If you have solved this problem, I'd love to hear how because I'm stuck with it too. I have verified that my issue is not serialization so I'm at a loss.
UPDATE: I'm not sure if it will help you any but the Service Trace Viewer Tool just solved my problem after 5 days of very similar experience to yours. By setting up tracing and then looking at the raw XML, I found the exceptions that were causing my serialization problems. It was related to Linq-to-SQL objects that occasionally had more child objects than could be successfully serialized. Adding the following to your web.config file should enable tracing:
<sharedListeners>
<add name="sharedListener"
type="System.Diagnostics.XmlWriterTraceListener"
initializeData="c:\Temp\servicetrace.svclog" />
</sharedListeners>
<sources>
<source name="System.ServiceModel" switchValue="Verbose, ActivityTracing" >
<listeners>
<add name="sharedListener" />
</listeners>
</source>
<source name="System.ServiceModel.MessageLogging" switchValue="Verbose">
<listeners>
<add name="sharedListener" />
</listeners>
</source>
</sources>
The resulting file can be opened with the Service Trace Viewer Tool or just in IE to examine the results.
Are you closing the connection to the WCF service in between requests? If you don't, you'll see this exact timeout (eventually).
Did you try using clientVia to see the message sent, using SOAP toolkit or something like that? This could help to see if the error is coming from the client itself or from somewhere else.
Did you check the WCF traces? WCF has a tendency to swallow exceptions and only return the last exception, which is the timeout that you're getting, since the end point didn't return anything meaningful.

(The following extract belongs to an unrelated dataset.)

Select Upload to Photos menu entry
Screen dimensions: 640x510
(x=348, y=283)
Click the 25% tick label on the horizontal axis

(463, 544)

I've just solved the problem.I found that the nodes in the App.config file have configed wrong.
<client>
<endpoint name="WCF_QtrwiseSalesService" binding="wsHttpBinding" bindingConfiguration="ws" address="http://cntgbs1131:9005/MyService/TGE.ISupplierClientManager" contract="*">
</endpoint>
</client>
<bindings>
<wsHttpBinding>
<binding name="ws" maxBufferPoolSize="2147483647" maxReceivedMessageSize="2147483647" messageEncoding="Text">
<readerQuotas maxDepth="2147483647" maxStringContentLength="2147483647" maxArrayLength="2147483647" maxBytesPerRead="2147483647" maxNameTableCharCount="2147483647"/>
<**security mode="None">**
<transport clientCredentialType="None"></transport>
</security>
</binding>
</wsHttpBinding>
</bindings>
Confirm your config in the node <security>,the attribute "mode" value is "None". If your value is "Transport",the error occurs.

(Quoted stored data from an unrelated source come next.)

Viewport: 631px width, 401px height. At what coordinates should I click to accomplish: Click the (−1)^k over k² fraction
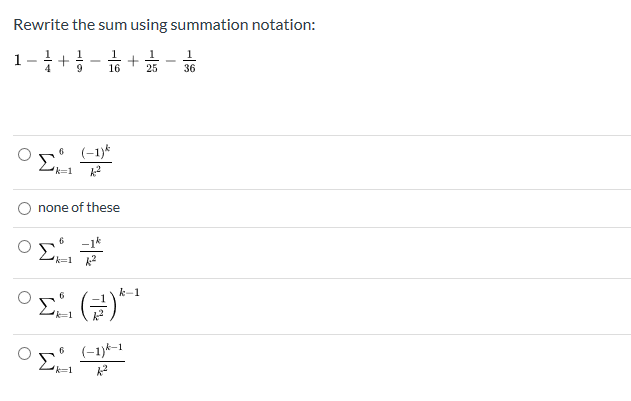point(96,161)
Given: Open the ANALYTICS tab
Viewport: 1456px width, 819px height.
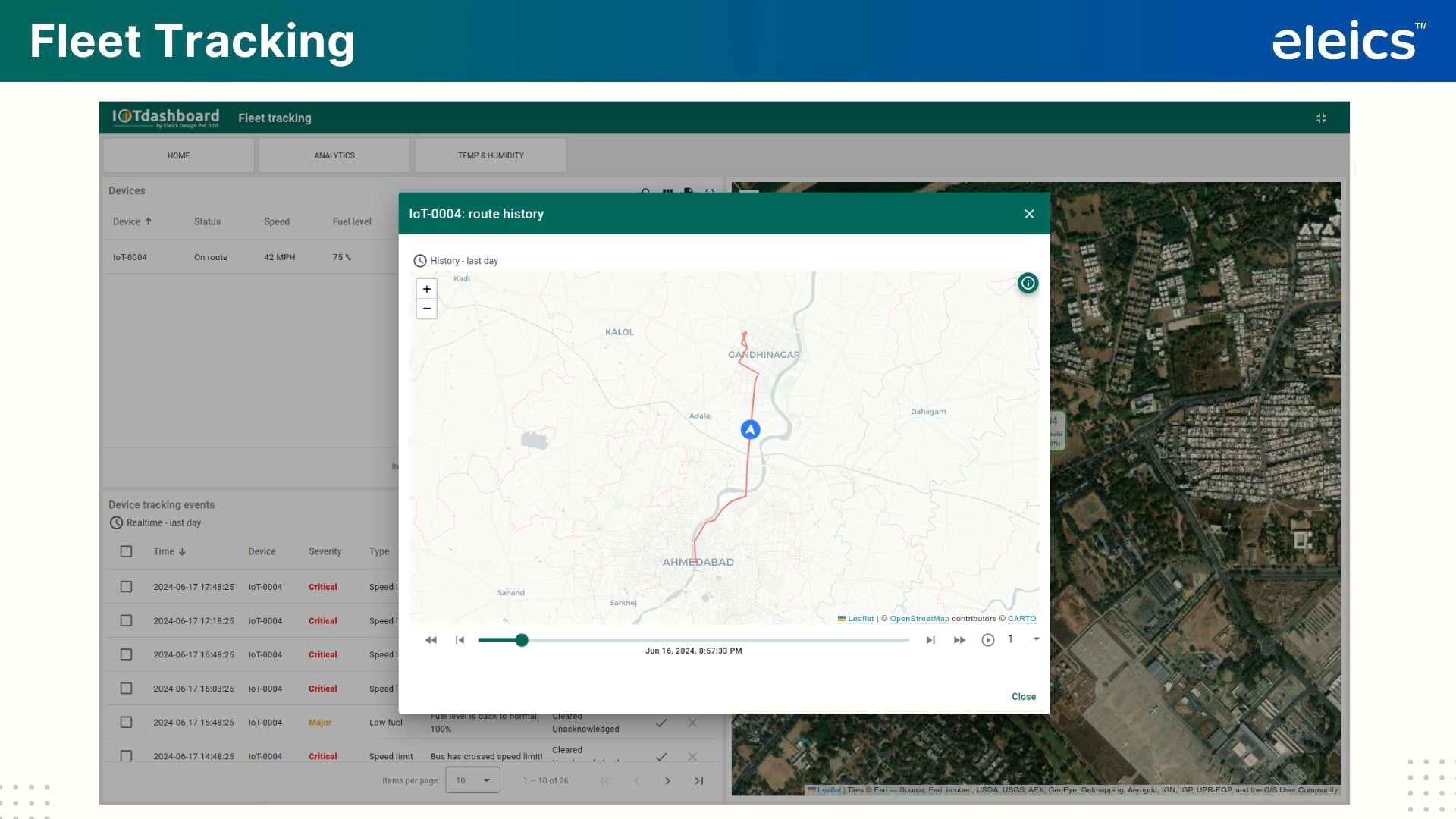Looking at the screenshot, I should coord(334,155).
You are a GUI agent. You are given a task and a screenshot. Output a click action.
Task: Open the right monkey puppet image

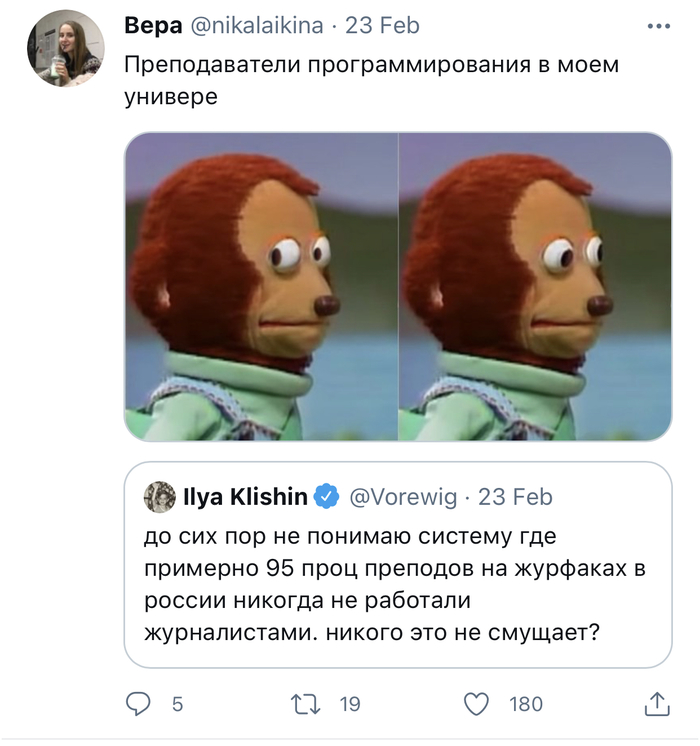pyautogui.click(x=536, y=286)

You will also receive this error if you are passing an object back to the client that contains a property of type enum that is not set by default and that enum does not have a value that maps to 0. i.e enum MyEnum{ a=1, b=2};
Looks like this exception message is quite generic and can be received due to a variety of reasons. We ran into this while deploying the client on Windows 8.1 machines. Our WCF client runs inside of a windows service and continuously polls the WCF service. The windows service runs under a non-admin user. The issue was fixed by setting the clientCredentialType to "Windows" in the WCF configuration to allow the authentication to pass-through, as in the following:
<security mode="None">
<transport clientCredentialType="Windows" proxyCredentialType="None"
realm="" />
<message clientCredentialType="UserName" algorithmSuite="Default" />
</security>
I'm not a WCF expert but I'm wondering if you aren't running into a DDOS protection on IIS.
I know from experience that if you run a bunch of simultaneous connections from a single client to a server at some point the server stops responding to the calls as it suspects a DDOS attack.
It will also hold the connections open until they time-out in order to slow the client down in his attacks.
Multiple connection coming from different machines/IP's should not be a problem however.
There's more info in this MSDN post:
http://msdn.microsoft.com/en-us/library/bb463275.aspx
Check out the MaxConcurrentSession sproperty.